**What this task involves**
Type the records that follow again exactly as written, but drop the pictures.

===== Task input =====

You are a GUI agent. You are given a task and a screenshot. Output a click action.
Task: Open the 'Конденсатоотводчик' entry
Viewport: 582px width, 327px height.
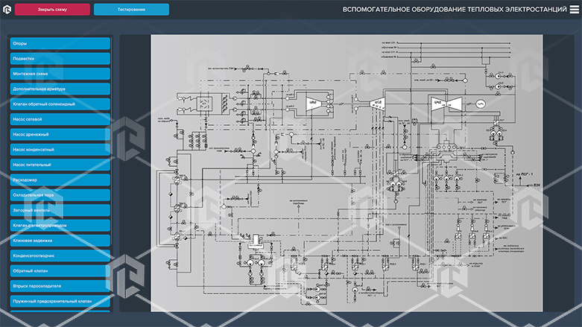click(x=60, y=255)
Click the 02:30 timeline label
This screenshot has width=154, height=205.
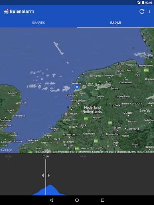pyautogui.click(x=46, y=157)
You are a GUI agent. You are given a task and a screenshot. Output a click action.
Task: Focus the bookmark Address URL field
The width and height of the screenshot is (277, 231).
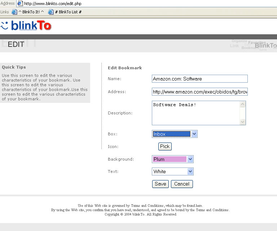tap(199, 92)
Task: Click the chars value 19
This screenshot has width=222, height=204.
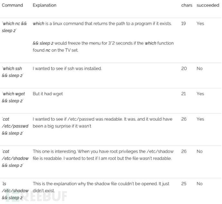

=====

**Completed task**
You are a GUI agent. You are given a task and a screenshot. Output a click action.
Task: Open the 'Конденсатоотводчик' entry
Viewport: 582px width, 327px height.
click(x=60, y=255)
Click the 02:30 timeline label
This screenshot has width=154, height=205.
pyautogui.click(x=46, y=157)
You are a GUI agent. You are given a task and a screenshot. Output a click action.
Task: Focus the bookmark Address URL field
The width and height of the screenshot is (277, 231).
tap(199, 92)
Task: Click the chars value 19
This screenshot has width=222, height=204.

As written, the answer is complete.